Friday, 28 March 2008

Groundhog Day

Out of court, and straight back into court, sounds familiar, right? Ernesto Bertarelli’s promise to get the America’s Cup show back on the water turned out to be about as reliable as England’s so-called ‘golden generation’ were on Wednesday night… No, sorry, that’s not a good metaphor; the over-paid, over-rated bling merchants are reliably awful.

The week started with another exchange of volleys in the press release/letter war. You may recall that when we left things just over a week ago the warring factions were primarily engaged in a skirmish over the date of the Cup match – July 2008 (as specified in the Golden Gate Yacht Club’s (GGYC) original Deed of Gift Challenge), October 2008 (the date GGYC say they subsequently agreed to with Societe Nautique de Geneve (SNG) last November) and July 2009 (the date that SNG are claiming for the match).

After that story was posted, things really livened up, with a flurry of letters, claims and counter-claims. There might have been a time when I’d have sifted through these, and summarized each missive with a link… though I prefer to think not. Anyway, now I have a life. If you don’t, you can find them all in the usual places – the GGYC and Alinghi websites.

When you stick it on high heat for a while, all these words boil down to the usual: both sides blame each other for the current impasse, and neither will shift from their position.

They eventually got the opportunity to tell each other this in person, with a meeting on Wednesday 26th March in Geneva. The outcome was soooo predictable… Alinghi’s press release was entitled - SNG frustrated with meeting outcome. Oh really? I never would have guessed. GGYC were more guarded, but it made no difference. Alinghi followed up in short order with an announcement that they were returning to Justice Cahn and the New York State Supreme court for a decision on the date of the Deed of Gift Match. Alinghi posted their letter to Justice Cahn for us all to read, and GGYC followed up with their own legal response.

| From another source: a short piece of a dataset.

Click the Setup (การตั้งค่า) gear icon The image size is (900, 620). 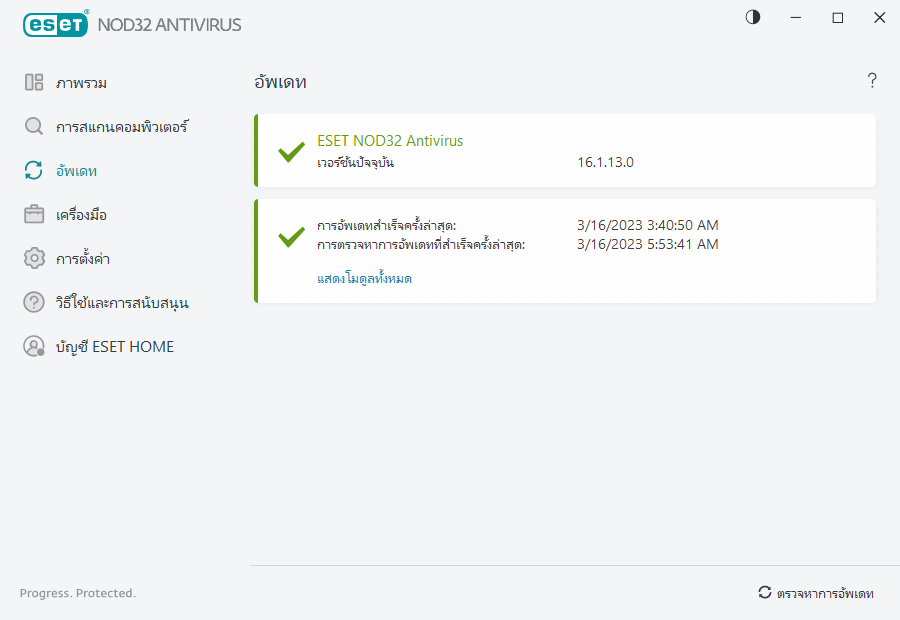(34, 259)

Again, cutting to the chase, Alinghi’s case is all about the idea that the 10-month notice period stipulated in the Deed of Gift is suspended (or 'tolled' as Alinghi call it) by the legal action – as they claim GGYC have already agreed to, and GGYC vehemently deny (this is a good BYM News interview with Tom Ehman). I could harp on about this legal stuff, but frankly, Cory Friedman will do a better job on Scuttlebutt when he posts his latest missive on the opposing arguments on Monday 31st March…

Meanwhile, the good Justice (who would be well on the way to winning ISAF’s World Sailor of the Year if it wasn’t for the fact that our august governing body have given every appearance of siding with Alinghi) hasn’t wasted any time, and he’s set a date for the court hearing of Wednesday April 2nd - after which, we can all tune our sets to stand-by again (or switch them off, if you’re carbon neutrally inclined) until Justice Cahn pronounces.

Then what happens…?

My money has it that the court is more likely to set a date of July 2008 than July 2009 and if that happens SNG/Alinghi are in a whole world of hurt. Expect the toys to come hurtling out of the pram and Alinghi to either return the whole thing to the court with an appeal, or less likely but more entertainingly, try something like the forfeit/rechallenge strategy I outlined in the last post.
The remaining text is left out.